In our cases, complete removal of the IST was possible. The role of surgical therapy appears to be limited when the tumors involve the cauda equina, especially if the involved roots have normal neurological function. Local decompressive procedures such as tumor debulking or cyst evacuation in conjunction with evoked potential monitoring and laminectomy may yield many pain-free years and stabilize neurological deterioration. The symptomatic recurrence of incompletely resected mature teratomas is slow and may eventually require a second surgical procedure. In extremely rare cases of immature teratomas with malignancy signs, adjuvant chemotherapy postoperatively may change the naturally aggressive behavior of the disease and achieve persistent, complete remission. However, the value of chemotherapy in such treatment has not been defined [14].
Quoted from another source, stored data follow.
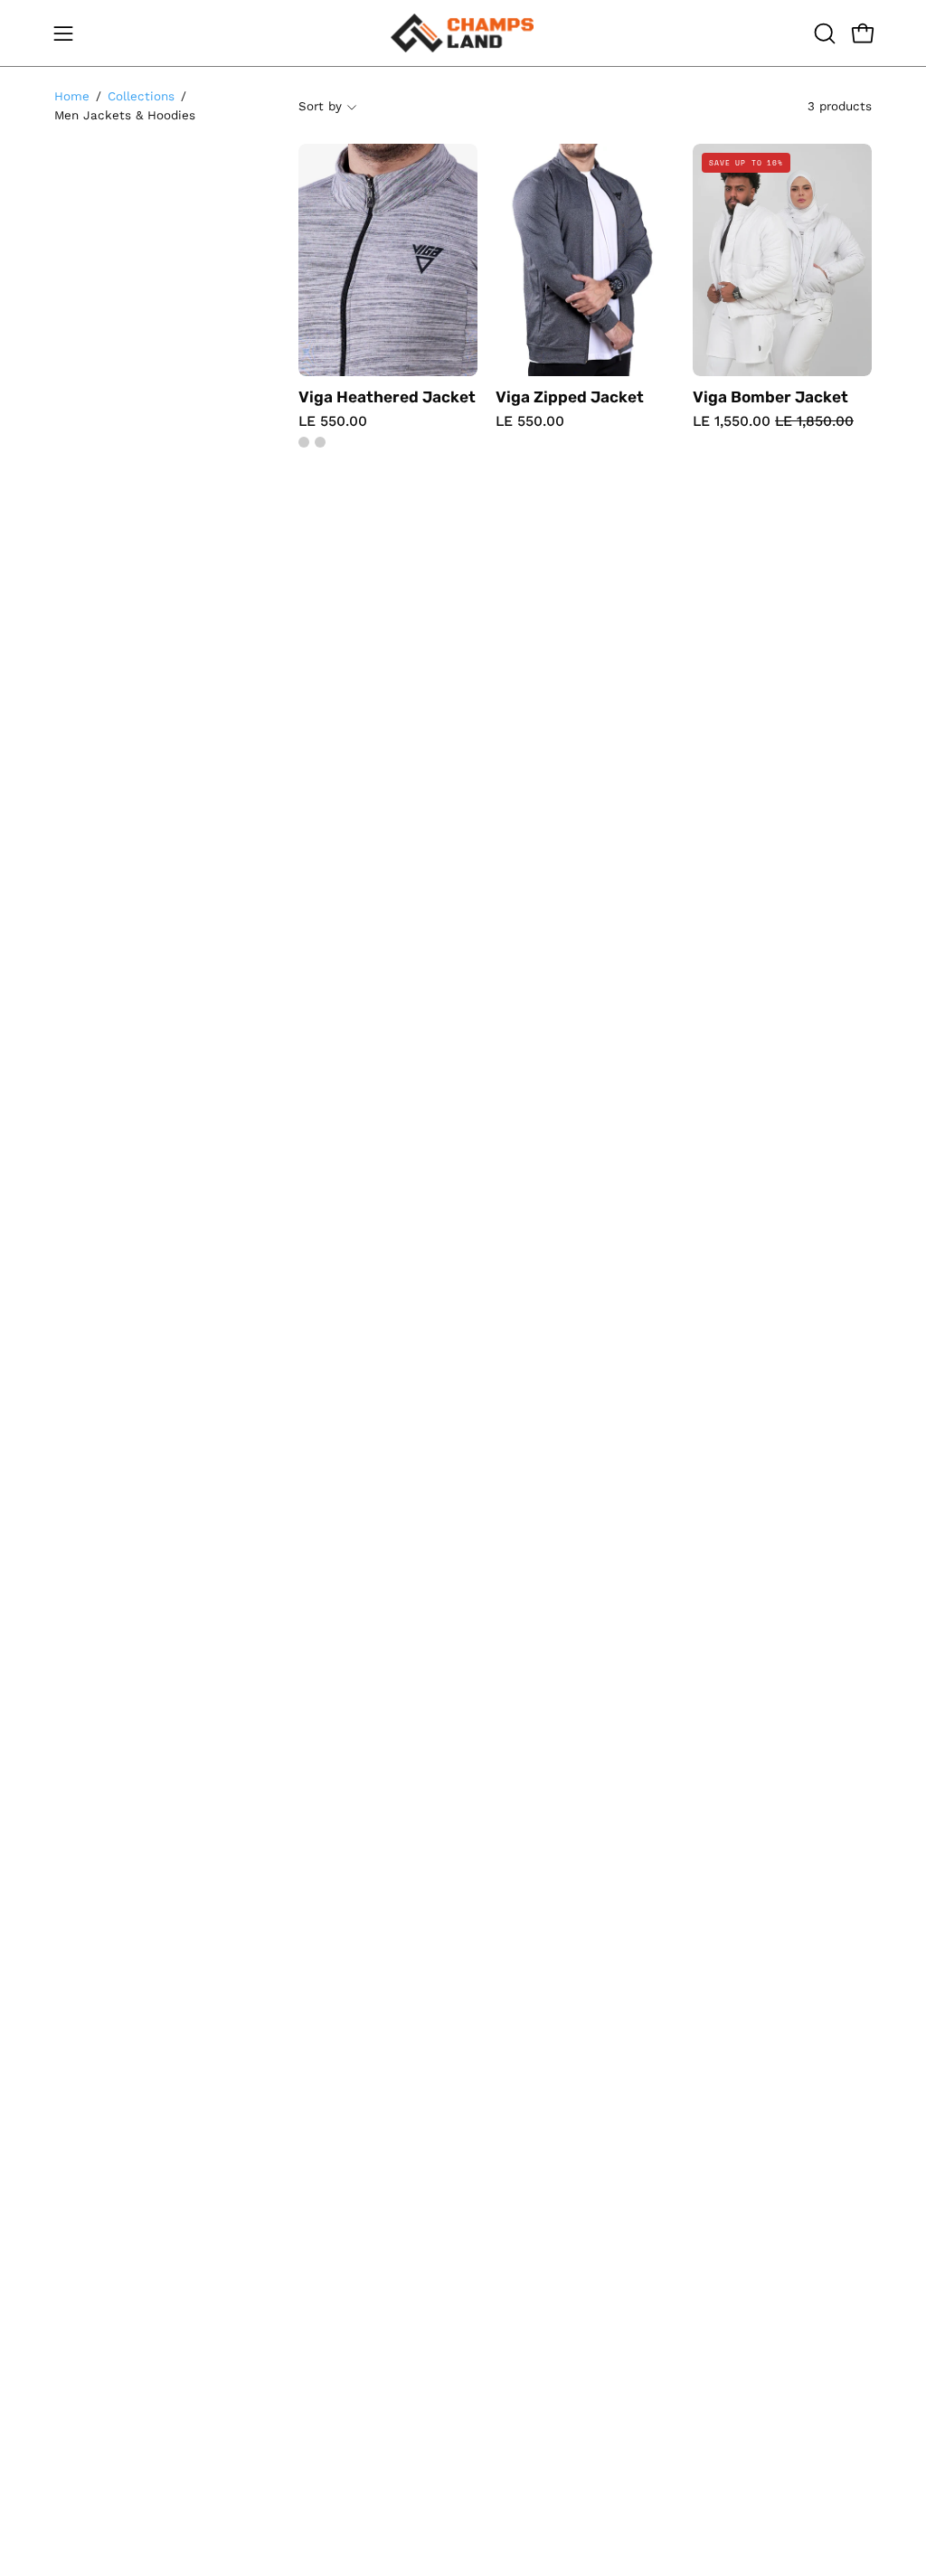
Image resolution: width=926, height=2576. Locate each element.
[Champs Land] (463, 33)
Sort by (320, 106)
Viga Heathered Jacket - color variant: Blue (320, 442)
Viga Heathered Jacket (387, 397)
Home (72, 96)
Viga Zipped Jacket (570, 397)
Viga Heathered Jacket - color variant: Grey (303, 442)
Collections (141, 96)
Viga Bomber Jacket (770, 397)
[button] (823, 33)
In conclusion, intramedullary teratoma of the conus medullaris is rare and should be considered in the differential diagnosis of masses involving the cauda equina. The teratomas in our two cases were mature, because well-differentiated derivatives of all three germinal layers were present. We recommend early radical surgery whenever possible, when the patient's neurological status is still good. To prevent traumatizing the adjacent spinal cord when the teratoma is tightly adherent to functional neurological tissue of the spinal cord without a cleavage plane, we do not recommend aggressive surgery. Because of the benign nature of the disease, the symptomatic recurrence of such incompletely resected mature teratomas is slow and may eventually require second surgical procedures.